The contemporary tendency in our society is to base our distribution on scarcity, which has vanished, and to compress our abundance into the overfed mouths of the middle and upper classes until they gag with superfluity. If democracy is to have breadth of meaning, it is necessary to adjust this inequity. It is not only moral, but it is also intelligent. We are wasting and degrading human life by clinging to archaic thinking.

The curse of poverty has no justification in our age. It is socially as cruel and blind as the practice of cannibalism at the dawn of civilization, when men ate each other because they had not yet learned to take food from the soil or to consume the abundant animal life around them. The time has come for us to civilize ourselves by the total, direct and immediate abolition of poverty.

It’s difficult to argue that Sanders is in disagreement with MLK that we need to abolish poverty. The Vermont senator even said as much in response to a question on a Reddit AMA a couple of years ago:

There is no question that when we have today more people living in poverty than at any time in American history and when millions of families are struggling day by day just to keep their heads above water, we need to move aggressively to protect the dignity and well being of the least among us. Tragically, with cuts in food stamps, unemployment compensation and other important benefits, we are moving in exactly the wrong direction. There are a number of ways by which we can make sure that every man, woman and child in our country has at least a minimum standard of living and [unconditional basic income] is certainly something that must be explored.

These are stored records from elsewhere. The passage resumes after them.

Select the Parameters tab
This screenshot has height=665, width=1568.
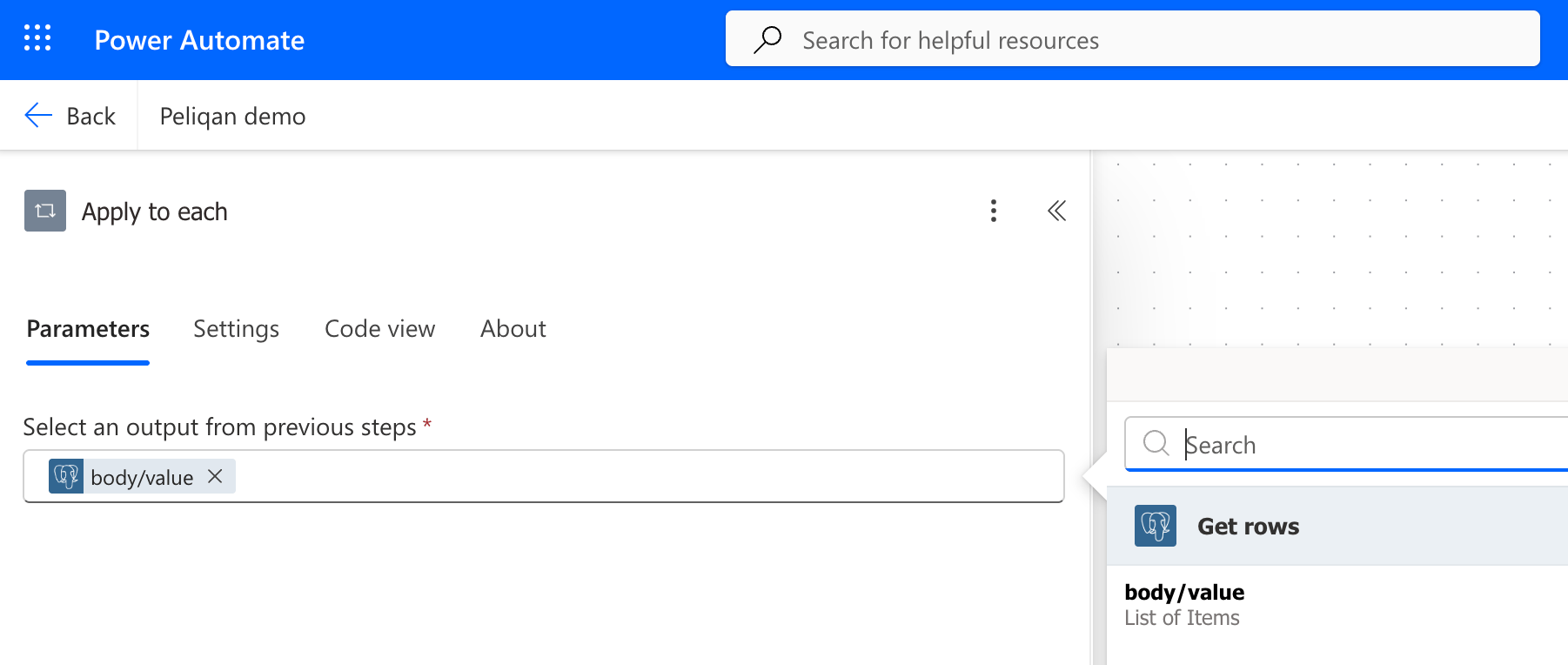(x=88, y=329)
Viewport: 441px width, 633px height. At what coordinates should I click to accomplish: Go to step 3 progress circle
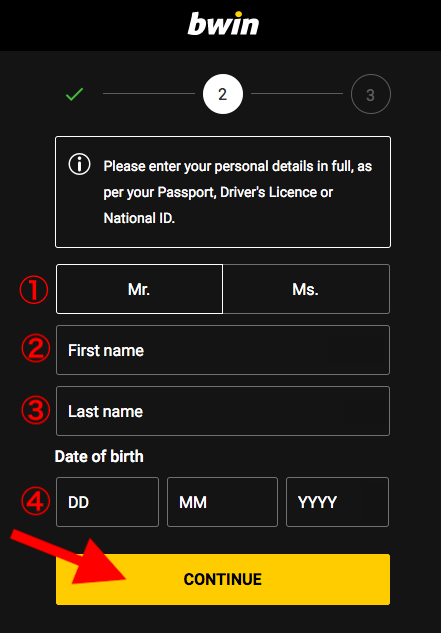(x=371, y=94)
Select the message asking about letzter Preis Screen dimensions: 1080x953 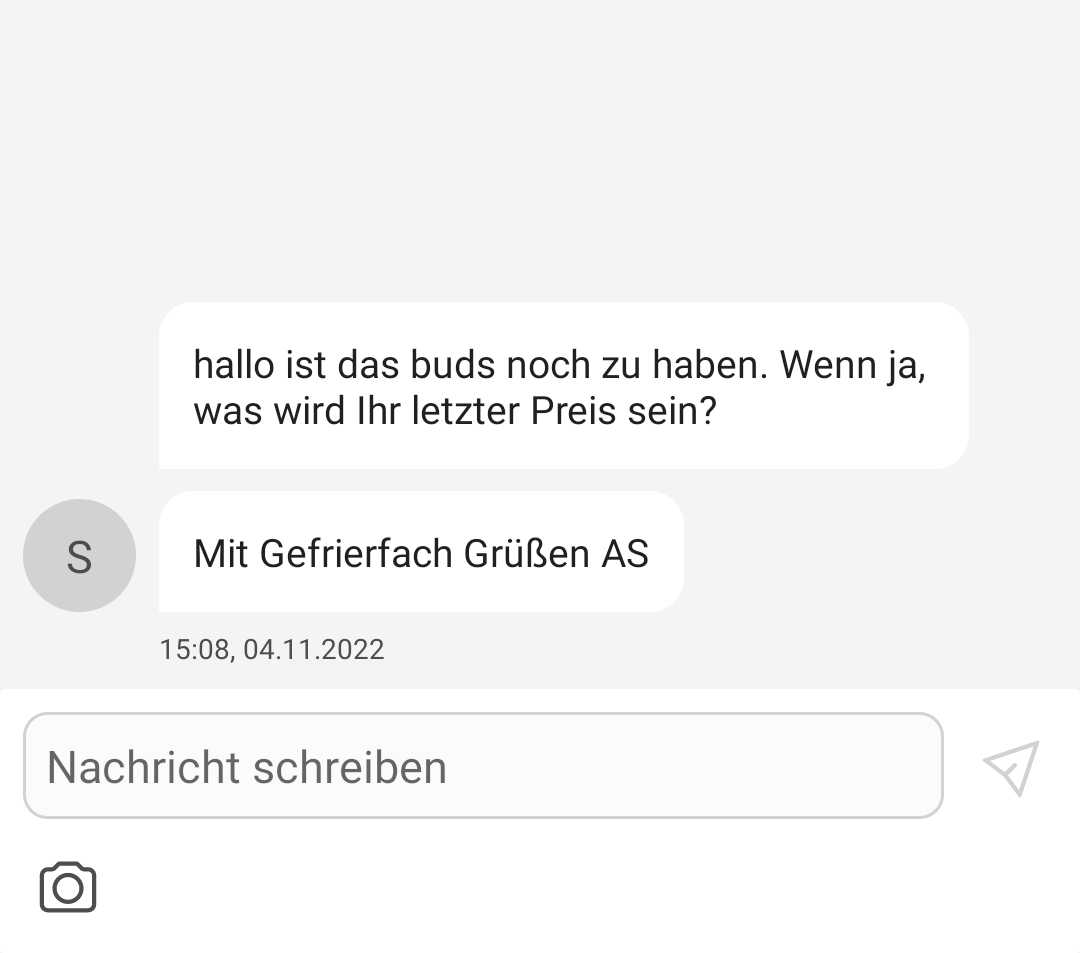(x=563, y=386)
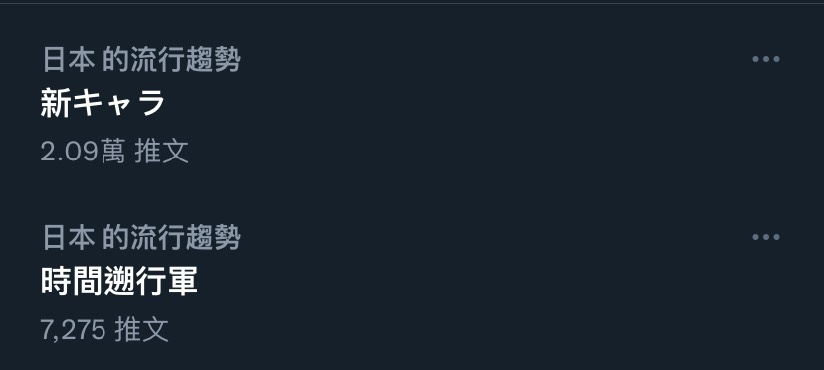This screenshot has width=824, height=370.
Task: Open more options for 新キャラ trend
Action: tap(766, 59)
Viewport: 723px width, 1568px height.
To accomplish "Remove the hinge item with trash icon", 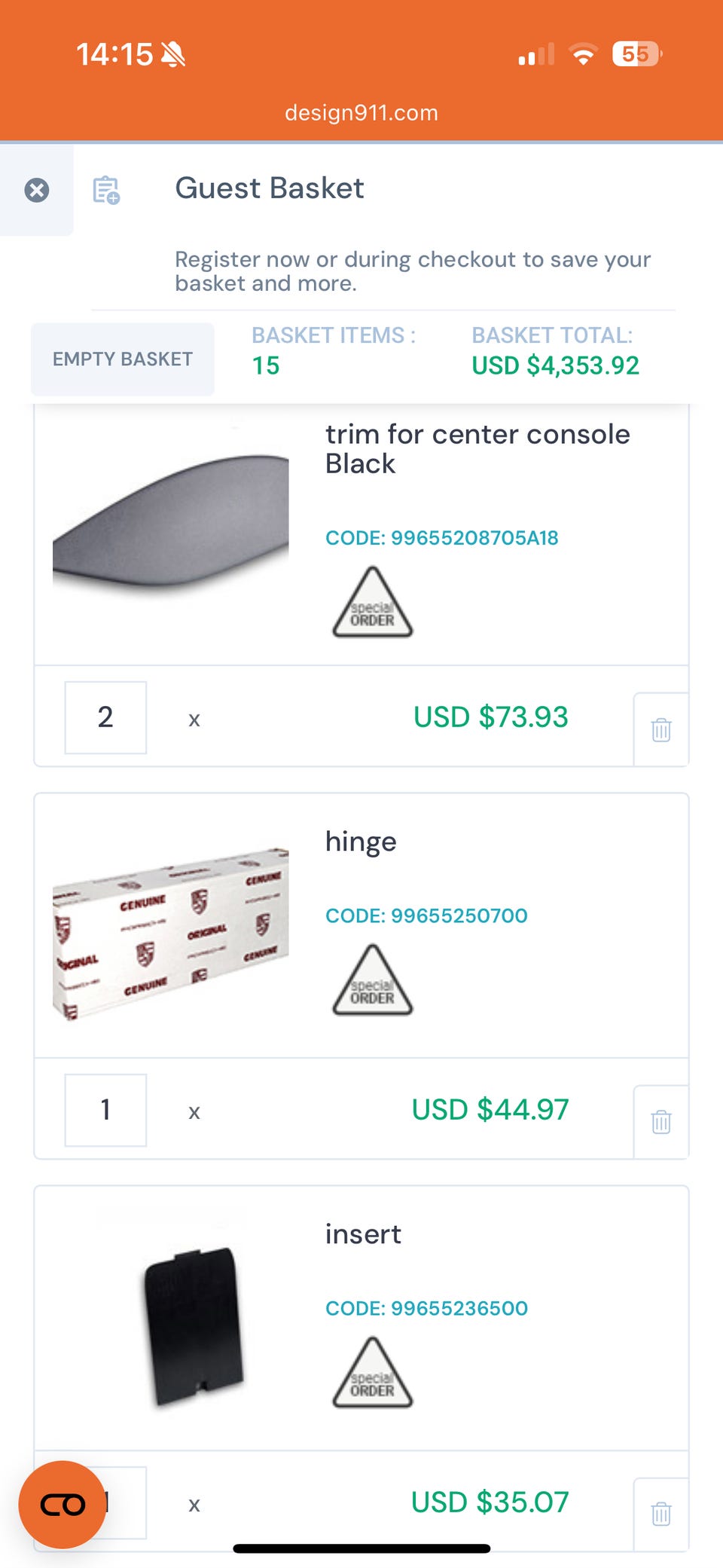I will [660, 1122].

Words are cheap. Action matters.

In that Ta-Nehisi post the reader referred to, he linked to a New York Times essay written by Michael Eric Dyson in 2000. The most relevant passage to this discussion:

If conservatives were to read and listen to King carefully, they would not only find little basis in King’s writings to justify their assaults in his name, but they would be brought up short by his vision of racial compensation and racial reparation, a vision far more radical than most current views of affirmative action. King wrote in Why We Can't Wait that few “people consider the fact that, in addition to being enslaved for two centuries,” that black folk were also robbed of wages for toil. It is worth quoting King at length:

No amount of gold could provide an adequate compensation for the exploitation and humiliation of the Negro in America down through the centuries. Not all the wealth of this affluent society could meet the bill. Yet a price can be placed on unpaid wages. The ancient common law has always provided a remedy for the appropriation of the labor of one human being by another. This law should be made to apply for American Negroes. The payment should be in the form of a massive program by the government of special, compensatory measures which could be regarded as a settlement in accordance with the accepted practice of common law. Such measures would certainly be less expensive than any computation based on two centuries of unpaid wages and accumulated interest. I am proposing, therefore, that, just as we granted a GI Bill of Rights to war veterans, America launch a broad-based and gigantic Bill of Rights for the Disadvantaged, our veterans of the long siege of denial.

King ingeniously anticipated objections to programs of racial compensation on the grounds they discriminated against poor whites who were equally disadvantaged. He knew that conservatives would manipulate racial solidarity through an insincere display of new-found concern for poor whites that pitted their interests against those of blacks. King claimed that “millions of [the] white poor” would benefit from the bill. Although he believed that the “moral justification for special measures for Negroes is rooted in the robberies inherent in the institution of slavery,” many poor whites, he argued, were “the derivative victims” of slavery. He conceded that poor whites are “chained by the weight of discrimination” even if its “badge of degradation does not mark them.”

King understood how many poor whites failed to understand the class dimensions of their exploitation by elite whites who appealed to vicious identity politics to obscure their actions. King held that discrimination was in ways “more evil for [poor whites], because it has confused so many by prejudice that they have supported their own oppressors.” Hence, it was only just that a Bill of Rights for the Disadvantaged, intent on “raising the Negro from backwardness,” would also rescue “a large stratum of the forgotten white poor.” For King, compensatory measures that were truly just — that is, took race into account while also considering class — had the best chance of bringing healing to our nation's minorities and to the white poor. It was never one or the other; both were a moral priority for King.

Any history scholars out there want to chime in? Drop us an email. On a related note, a reader points to one of Dr. King’s most famous associates:

I was looking into the role that Bernie Sanders played in Jesse Jackson’s win in the 1988 Vermont primary, and it turns out Jackson’s platform that year included reparations to descendants of black slaves. I wasn’t able to find any of Sanders’ statements from that time on reparations, but it would at least seem that he is not so hostile to the idea as Mr. Coates (whose work I greatly respect and enjoy) would seem to suggest.